In the financial disclosure text, which subsidiary of Piedmont entered into a guaranty in the normal course of business?

Page text –
+ + + + +
We are subject to default provisions related to our long-term debt and short-term borrowings. Failure to satisfy any of the default provisions may result in total outstanding issues of debt becoming due. There are cross-default provisions in all our debt agreements. As of January 31, 2009, there has been no event of default giving rise to acceleration of our debt.
Estimated Future Contractual Obligations
During the three months ended January 31, 2009, there were no material changes to our estimated future contractual obligations that were disclosed in our Form 10-K for the year ended October 31, 2008, in “Management’s Discussion and Analysis of Financial Condition and Results of Operations.”
Off-balance Sheet Arrangements
We have no off-balance sheet arrangements other than operating leases and letters of credit that were discussed in Note 6 to the consolidated financial statements in our Form 10-K for the year ended October 31, 2008 and the credit extended by our counterparty in OTC derivative contracts as discussed in Note 7 to the condensed consolidated financial statements in this Form 10-Q.
Piedmont Energy Partners, Inc., a wholly owned subsidiary of Piedmont, has entered into a guaranty in the normal course of business. The guaranty involves some levels of performance and credit risk that are not included on our condensed consolidated balance sheets. We have recorded an estimated liability of $1.2 million as of January 31, 2009 and October 31, 2008, respectively. The possibility of having to perform on the guaranty is largely dependent upon the future operations of Hardy Storage, third parties or the occurrence of certain future events. For further information on this guaranty, see Note 6 to the condensed consolidated financial statements in this Form 10-Q.
+ + + + +
Provided data –
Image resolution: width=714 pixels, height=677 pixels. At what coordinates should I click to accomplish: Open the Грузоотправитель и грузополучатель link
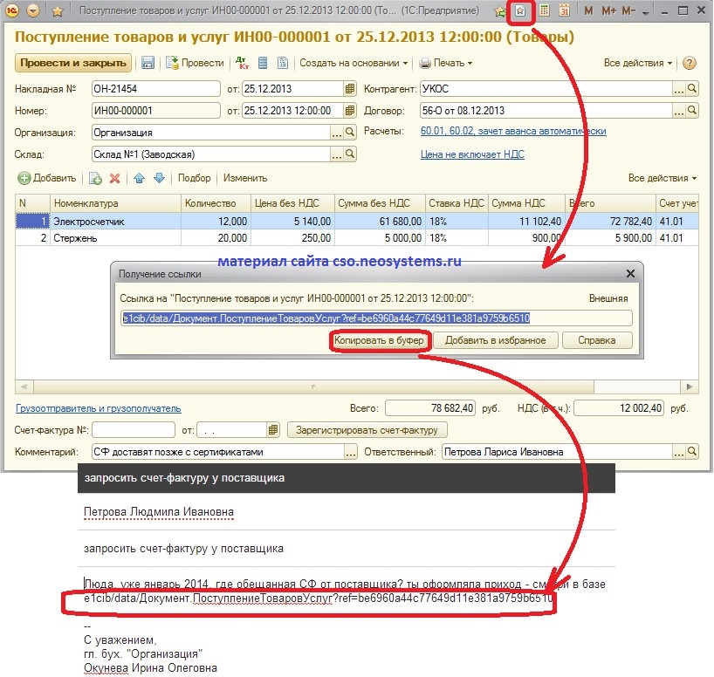pyautogui.click(x=99, y=407)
+ + + + +
Worked answer – Piedmont Energy Partners, Inc.